→ **About this task**
Convert the listing below into a Markdown table with the columns Row and Listing Line, putting each line of the listing in its own row and leaving out blank lines.

→ **Dataset content**
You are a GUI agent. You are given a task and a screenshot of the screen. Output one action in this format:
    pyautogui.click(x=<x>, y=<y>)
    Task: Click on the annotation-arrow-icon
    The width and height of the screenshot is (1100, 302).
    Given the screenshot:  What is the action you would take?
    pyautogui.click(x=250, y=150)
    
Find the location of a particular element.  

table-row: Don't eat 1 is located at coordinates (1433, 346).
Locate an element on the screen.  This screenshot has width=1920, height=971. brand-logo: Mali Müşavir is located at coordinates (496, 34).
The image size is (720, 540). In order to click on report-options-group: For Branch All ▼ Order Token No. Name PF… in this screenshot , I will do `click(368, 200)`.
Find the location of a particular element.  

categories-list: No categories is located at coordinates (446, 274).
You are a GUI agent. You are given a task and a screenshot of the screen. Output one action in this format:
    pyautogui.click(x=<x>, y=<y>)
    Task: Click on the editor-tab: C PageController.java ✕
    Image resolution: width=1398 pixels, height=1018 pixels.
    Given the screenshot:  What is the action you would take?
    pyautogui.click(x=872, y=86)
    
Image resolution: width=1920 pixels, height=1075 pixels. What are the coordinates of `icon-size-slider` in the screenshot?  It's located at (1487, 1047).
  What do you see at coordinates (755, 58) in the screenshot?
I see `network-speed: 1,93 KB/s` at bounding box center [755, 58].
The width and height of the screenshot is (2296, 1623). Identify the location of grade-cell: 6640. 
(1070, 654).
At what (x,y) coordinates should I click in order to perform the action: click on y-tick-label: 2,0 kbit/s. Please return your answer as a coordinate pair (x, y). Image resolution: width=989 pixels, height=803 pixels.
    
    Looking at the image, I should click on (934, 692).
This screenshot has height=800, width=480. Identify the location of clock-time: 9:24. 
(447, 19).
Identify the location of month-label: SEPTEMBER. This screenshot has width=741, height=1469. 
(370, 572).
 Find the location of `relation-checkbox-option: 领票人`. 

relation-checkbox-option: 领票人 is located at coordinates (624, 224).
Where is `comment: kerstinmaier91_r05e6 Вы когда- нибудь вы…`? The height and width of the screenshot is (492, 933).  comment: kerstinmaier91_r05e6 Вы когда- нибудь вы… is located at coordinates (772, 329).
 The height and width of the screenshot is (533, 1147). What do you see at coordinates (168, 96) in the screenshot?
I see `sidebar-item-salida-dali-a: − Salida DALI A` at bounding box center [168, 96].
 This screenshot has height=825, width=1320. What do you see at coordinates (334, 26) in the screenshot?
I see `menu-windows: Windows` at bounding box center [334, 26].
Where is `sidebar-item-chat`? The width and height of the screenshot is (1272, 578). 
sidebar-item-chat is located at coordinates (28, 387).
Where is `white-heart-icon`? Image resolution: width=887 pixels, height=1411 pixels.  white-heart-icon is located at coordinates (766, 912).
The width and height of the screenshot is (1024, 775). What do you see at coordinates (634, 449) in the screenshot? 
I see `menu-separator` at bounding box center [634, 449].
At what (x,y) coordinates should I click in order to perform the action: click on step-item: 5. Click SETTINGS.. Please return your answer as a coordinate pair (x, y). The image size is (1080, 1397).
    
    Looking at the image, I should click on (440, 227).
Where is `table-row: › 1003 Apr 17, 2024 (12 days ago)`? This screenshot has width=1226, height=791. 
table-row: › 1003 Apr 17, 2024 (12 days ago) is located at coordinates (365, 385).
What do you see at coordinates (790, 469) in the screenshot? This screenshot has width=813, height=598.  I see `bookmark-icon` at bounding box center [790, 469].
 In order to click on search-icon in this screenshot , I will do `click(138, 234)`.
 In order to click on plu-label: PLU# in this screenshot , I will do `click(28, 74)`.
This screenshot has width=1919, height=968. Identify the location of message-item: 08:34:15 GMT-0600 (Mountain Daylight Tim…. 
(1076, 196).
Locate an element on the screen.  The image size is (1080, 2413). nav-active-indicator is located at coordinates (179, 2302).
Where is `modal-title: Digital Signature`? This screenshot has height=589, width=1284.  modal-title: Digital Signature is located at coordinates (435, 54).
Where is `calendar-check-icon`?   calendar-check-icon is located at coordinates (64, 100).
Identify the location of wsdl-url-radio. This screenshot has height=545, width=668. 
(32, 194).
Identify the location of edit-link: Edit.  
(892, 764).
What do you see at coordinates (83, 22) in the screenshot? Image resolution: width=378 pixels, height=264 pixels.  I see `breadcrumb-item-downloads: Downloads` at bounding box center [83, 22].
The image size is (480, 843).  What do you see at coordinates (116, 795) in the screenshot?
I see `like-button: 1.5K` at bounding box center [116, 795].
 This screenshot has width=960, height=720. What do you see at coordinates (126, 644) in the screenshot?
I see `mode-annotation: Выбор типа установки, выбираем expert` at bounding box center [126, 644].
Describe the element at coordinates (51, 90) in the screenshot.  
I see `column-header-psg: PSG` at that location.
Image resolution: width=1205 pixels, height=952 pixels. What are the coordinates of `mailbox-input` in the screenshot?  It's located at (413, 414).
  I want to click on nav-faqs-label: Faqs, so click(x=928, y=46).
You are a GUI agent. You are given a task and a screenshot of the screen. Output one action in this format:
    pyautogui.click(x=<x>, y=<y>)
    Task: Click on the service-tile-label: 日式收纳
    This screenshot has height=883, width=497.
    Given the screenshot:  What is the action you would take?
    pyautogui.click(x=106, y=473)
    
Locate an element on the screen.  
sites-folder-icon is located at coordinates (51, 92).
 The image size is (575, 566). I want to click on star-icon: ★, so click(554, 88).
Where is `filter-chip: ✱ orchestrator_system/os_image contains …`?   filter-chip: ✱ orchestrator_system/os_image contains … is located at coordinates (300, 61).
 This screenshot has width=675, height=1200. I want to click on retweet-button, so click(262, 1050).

→ **Response**
| Row | Listing Line |
|---|---|
| 1 | You are a GUI agent. You are given a task and a screenshot of the screen. Output one action in this format: |
| 2 |     pyautogui.click(x=<x>, y=<y>) |
| 3 |     Task: Click on the annotation-arrow-icon |
| 4 |     The width and height of the screenshot is (1100, 302). |
| 5 |     Given the screenshot:  What is the action you would take? |
| 6 |     pyautogui.click(x=250, y=150) |
| 7 | Find the location of a particular element.   |
| 8 | table-row: Don't eat 1 is located at coordinates (1433, 346). |
| 9 | Locate an element on the screen.  This screenshot has width=1920, height=971. brand-logo: Mali Müşavir is located at coordinates (496, 34). |
| 10 | The image size is (720, 540). In order to click on report-options-group: For Branch All ▼ Order Token No. Name PF… in this screenshot , I will do `click(368, 200)`. |
| 11 | Find the location of a particular element.   |
| 12 | categories-list: No categories is located at coordinates (446, 274). |
| 13 | You are a GUI agent. You are given a task and a screenshot of the screen. Output one action in this format: |
| 14 |     pyautogui.click(x=<x>, y=<y>) |
| 15 |     Task: Click on the editor-tab: C PageController.java ✕ |
| 16 |     Image resolution: width=1398 pixels, height=1018 pixels. |
| 17 |     Given the screenshot:  What is the action you would take? |
| 18 |     pyautogui.click(x=872, y=86) |
| 19 | Image resolution: width=1920 pixels, height=1075 pixels. What are the coordinates of `icon-size-slider` in the screenshot?  It's located at (1487, 1047). |
| 20 |   What do you see at coordinates (755, 58) in the screenshot? |
| 21 | I see `network-speed: 1,93 KB/s` at bounding box center [755, 58]. |
| 22 | The width and height of the screenshot is (2296, 1623). Identify the location of grade-cell: 6640.  |
| 23 | (1070, 654). |
| 24 | At what (x,y) coordinates should I click in order to perform the action: click on y-tick-label: 2,0 kbit/s. Please return your answer as a coordinate pair (x, y). Image resolution: width=989 pixels, height=803 pixels. |
| 25 |     Looking at the image, I should click on (934, 692). |
| 26 | This screenshot has height=800, width=480. Identify the location of clock-time: 9:24.  |
| 27 | (447, 19). |
| 28 | Identify the location of month-label: SEPTEMBER. This screenshot has width=741, height=1469.  |
| 29 | (370, 572). |
| 30 |  Find the location of `relation-checkbox-option: 领票人`.  |
| 31 | relation-checkbox-option: 领票人 is located at coordinates (624, 224). |
| 32 | Where is `comment: kerstinmaier91_r05e6 Вы когда- нибудь вы…`? The height and width of the screenshot is (492, 933).  comment: kerstinmaier91_r05e6 Вы когда- нибудь вы… is located at coordinates (772, 329). |
| 33 |  The height and width of the screenshot is (533, 1147). What do you see at coordinates (168, 96) in the screenshot? |
| 34 | I see `sidebar-item-salida-dali-a: − Salida DALI A` at bounding box center [168, 96]. |
| 35 |  This screenshot has height=825, width=1320. What do you see at coordinates (334, 26) in the screenshot? |
| 36 | I see `menu-windows: Windows` at bounding box center [334, 26]. |
| 37 | Where is `sidebar-item-chat`? The width and height of the screenshot is (1272, 578).  |
| 38 | sidebar-item-chat is located at coordinates (28, 387). |
| 39 | Where is `white-heart-icon`? Image resolution: width=887 pixels, height=1411 pixels.  white-heart-icon is located at coordinates (766, 912). |
| 40 | The width and height of the screenshot is (1024, 775). What do you see at coordinates (634, 449) in the screenshot?  |
| 41 | I see `menu-separator` at bounding box center [634, 449]. |
| 42 | At what (x,y) coordinates should I click in order to perform the action: click on step-item: 5. Click SETTINGS.. Please return your answer as a coordinate pair (x, y). The image size is (1080, 1397). |
| 43 |     Looking at the image, I should click on (440, 227). |
| 44 | Where is `table-row: › 1003 Apr 17, 2024 (12 days ago)`? This screenshot has width=1226, height=791.  |
| 45 | table-row: › 1003 Apr 17, 2024 (12 days ago) is located at coordinates (365, 385). |
| 46 | What do you see at coordinates (790, 469) in the screenshot? This screenshot has width=813, height=598.  I see `bookmark-icon` at bounding box center [790, 469]. |
| 47 |  In order to click on search-icon in this screenshot , I will do `click(138, 234)`. |
| 48 |  In order to click on plu-label: PLU# in this screenshot , I will do `click(28, 74)`. |
| 49 | This screenshot has width=1919, height=968. Identify the location of message-item: 08:34:15 GMT-0600 (Mountain Daylight Tim….  |
| 50 | (1076, 196). |
| 51 | Locate an element on the screen.  The image size is (1080, 2413). nav-active-indicator is located at coordinates (179, 2302). |
| 52 | Where is `modal-title: Digital Signature`? This screenshot has height=589, width=1284.  modal-title: Digital Signature is located at coordinates (435, 54). |
| 53 | Where is `calendar-check-icon`?   calendar-check-icon is located at coordinates (64, 100). |
| 54 | Identify the location of wsdl-url-radio. This screenshot has height=545, width=668.  |
| 55 | (32, 194). |
| 56 | Identify the location of edit-link: Edit.   |
| 57 | (892, 764). |
| 58 | What do you see at coordinates (83, 22) in the screenshot? Image resolution: width=378 pixels, height=264 pixels.  I see `breadcrumb-item-downloads: Downloads` at bounding box center [83, 22]. |
| 59 | The image size is (480, 843).  What do you see at coordinates (116, 795) in the screenshot? |
| 60 | I see `like-button: 1.5K` at bounding box center [116, 795]. |
| 61 |  This screenshot has width=960, height=720. What do you see at coordinates (126, 644) in the screenshot? |
| 62 | I see `mode-annotation: Выбор типа установки, выбираем expert` at bounding box center [126, 644]. |
| 63 | Describe the element at coordinates (51, 90) in the screenshot.   |
| 64 | I see `column-header-psg: PSG` at that location. |
| 65 | Image resolution: width=1205 pixels, height=952 pixels. What are the coordinates of `mailbox-input` in the screenshot?  It's located at (413, 414). |
| 66 |   I want to click on nav-faqs-label: Faqs, so click(x=928, y=46). |
| 67 | You are a GUI agent. You are given a task and a screenshot of the screen. Output one action in this format: |
| 68 |     pyautogui.click(x=<x>, y=<y>) |
| 69 |     Task: Click on the service-tile-label: 日式收纳 |
| 70 |     This screenshot has height=883, width=497. |
| 71 |     Given the screenshot:  What is the action you would take? |
| 72 |     pyautogui.click(x=106, y=473) |
| 73 | Locate an element on the screen.   |
| 74 | sites-folder-icon is located at coordinates (51, 92). |
| 75 |  The image size is (575, 566). I want to click on star-icon: ★, so click(554, 88). |
| 76 | Where is `filter-chip: ✱ orchestrator_system/os_image contains …`?   filter-chip: ✱ orchestrator_system/os_image contains … is located at coordinates (300, 61). |
| 77 |  This screenshot has width=675, height=1200. I want to click on retweet-button, so click(262, 1050). |